(What you need to do): Output exactly, and only, the lines below from the one with "Task: Click the profile name บ๊อบบี้ บ๊อบ" down to the one with "icon size to". Include both end lines and no pictures.

[Stored items]
+++

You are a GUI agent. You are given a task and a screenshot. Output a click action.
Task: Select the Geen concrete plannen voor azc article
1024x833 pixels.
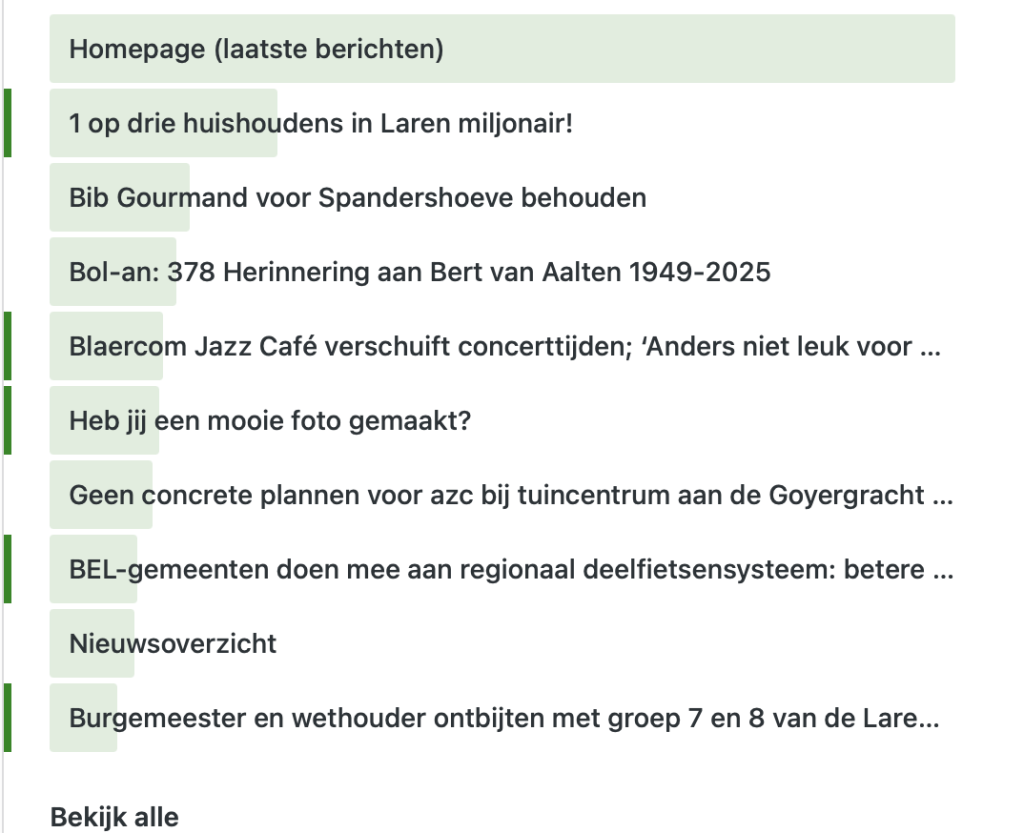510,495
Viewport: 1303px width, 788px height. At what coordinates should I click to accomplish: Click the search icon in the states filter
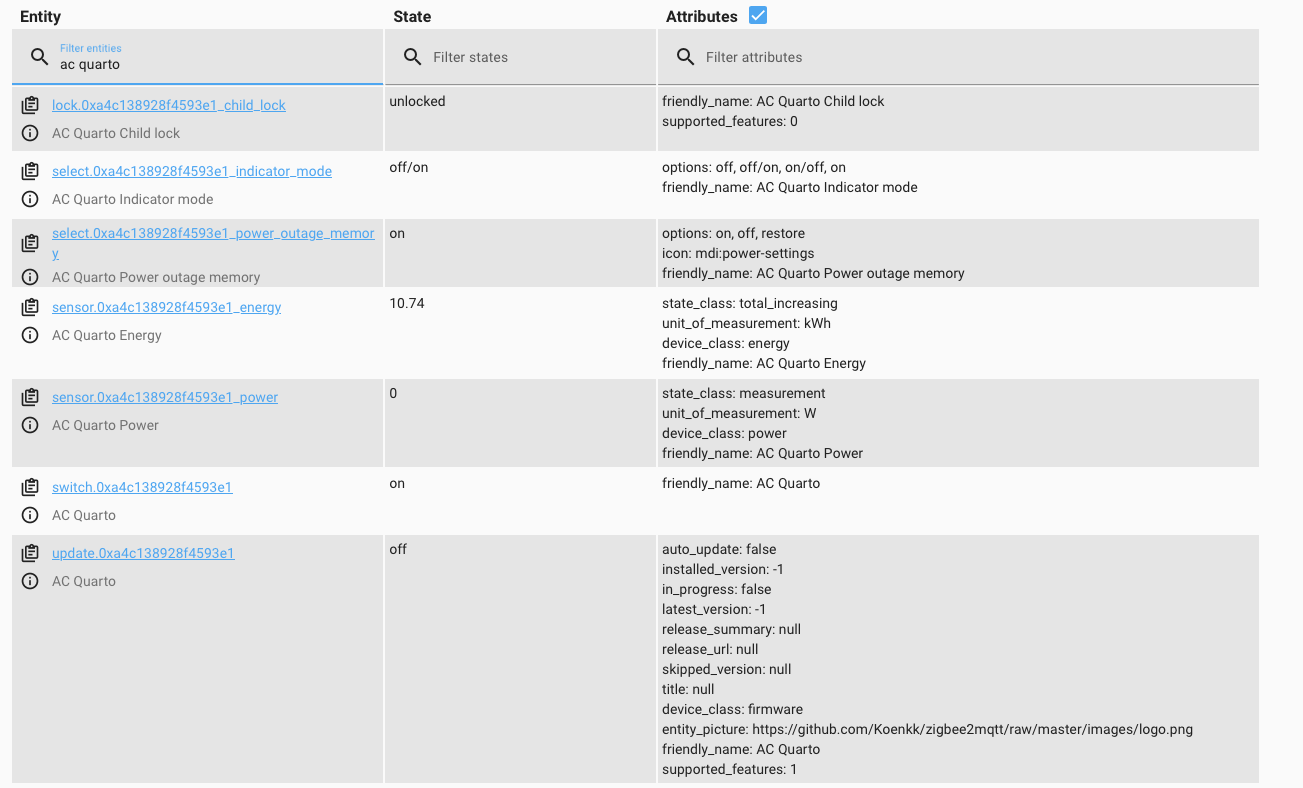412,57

+++

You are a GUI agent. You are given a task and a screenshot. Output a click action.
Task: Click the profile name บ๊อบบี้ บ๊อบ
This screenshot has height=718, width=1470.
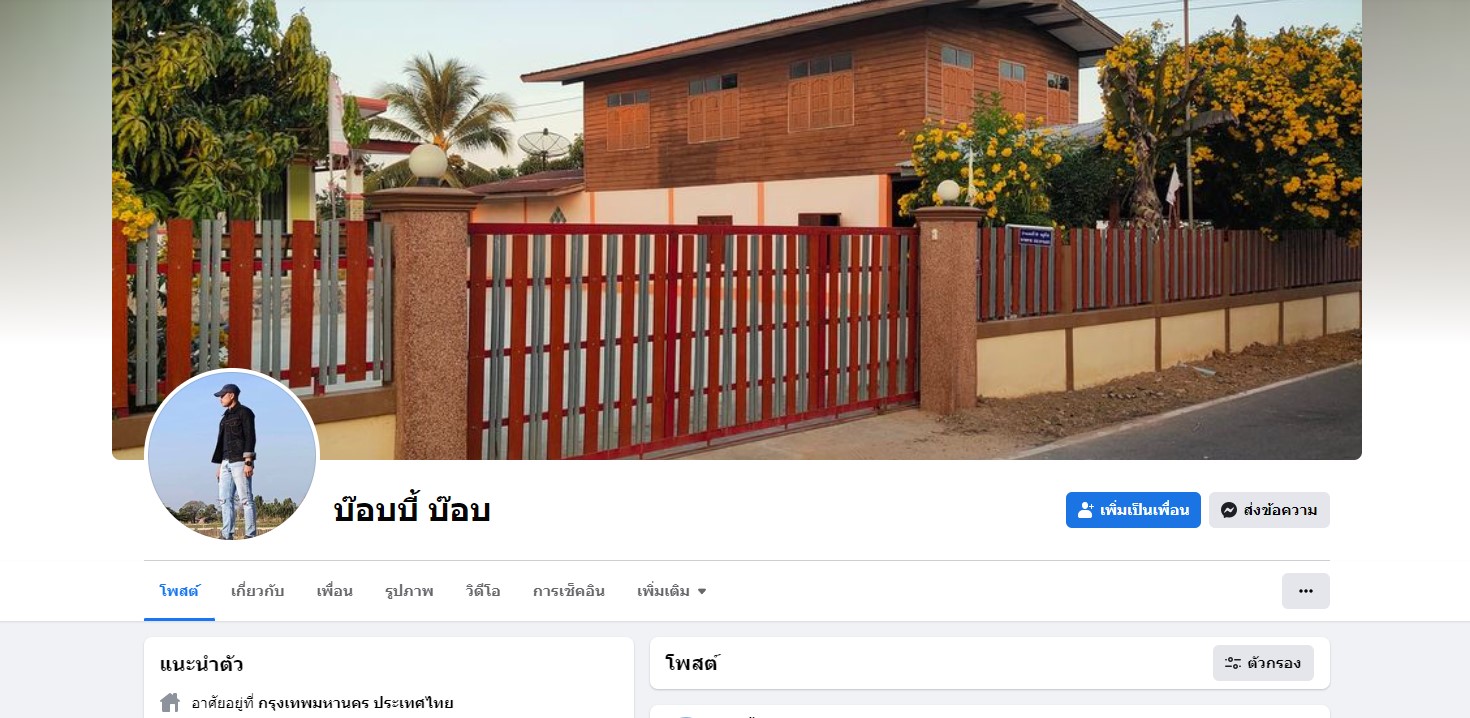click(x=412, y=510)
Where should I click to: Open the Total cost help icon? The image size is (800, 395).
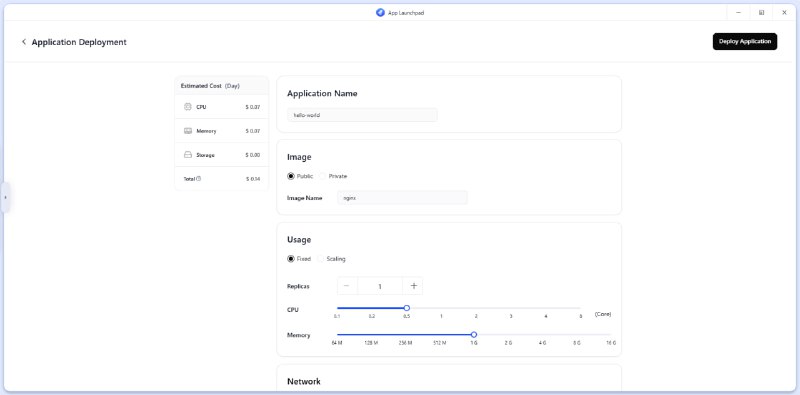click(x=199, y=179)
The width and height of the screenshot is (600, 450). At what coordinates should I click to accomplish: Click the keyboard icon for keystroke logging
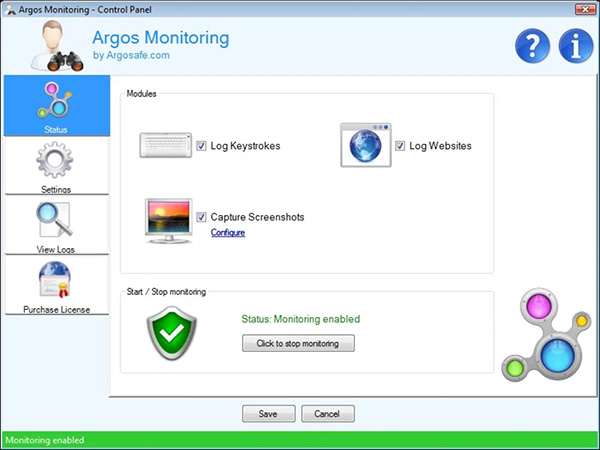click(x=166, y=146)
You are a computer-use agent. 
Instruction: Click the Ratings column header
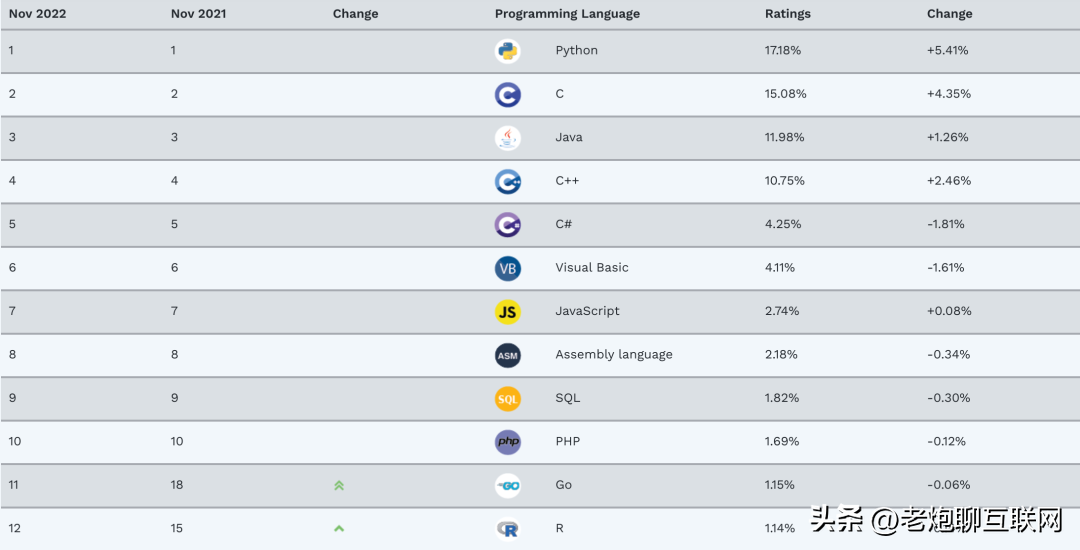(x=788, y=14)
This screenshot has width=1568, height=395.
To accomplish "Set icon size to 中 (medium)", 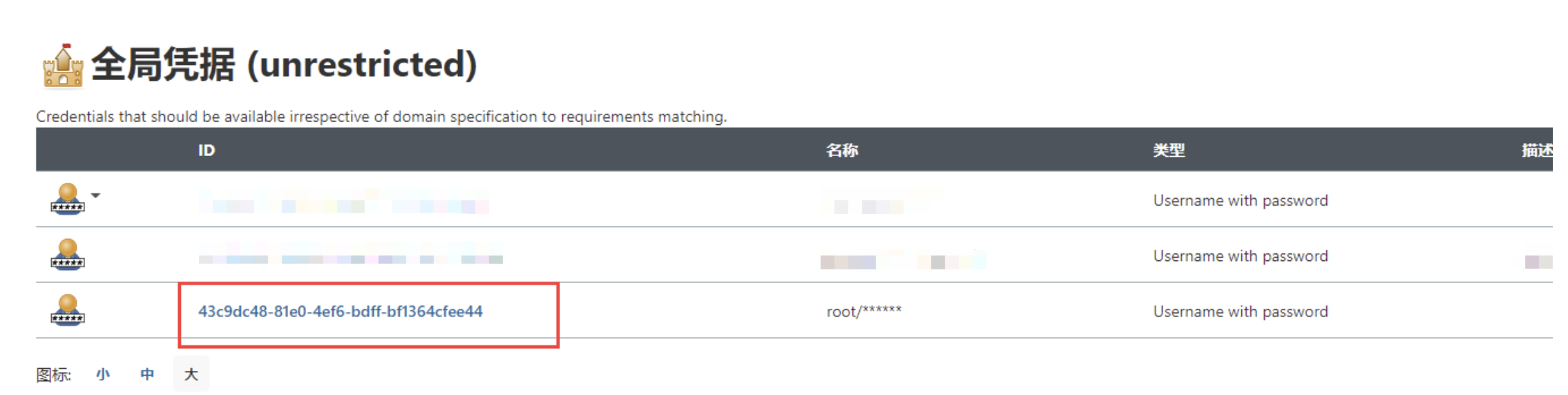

+++

(The answer):
Task: Click the profile name บ๊อบบี้ บ๊อบ
This screenshot has height=718, width=1470.
click(x=412, y=510)
Where should I click to: Open the Total cost help icon? The image size is (800, 395).
click(x=199, y=179)
The width and height of the screenshot is (600, 450). At what coordinates should I click to accomplish: Click the keyboard icon for keystroke logging
click(x=166, y=146)
You are a computer-use agent. 
Instruction: Click the Ratings column header
(x=788, y=14)
This screenshot has width=1568, height=395.
To accomplish "Set icon size to 中 (medium)", 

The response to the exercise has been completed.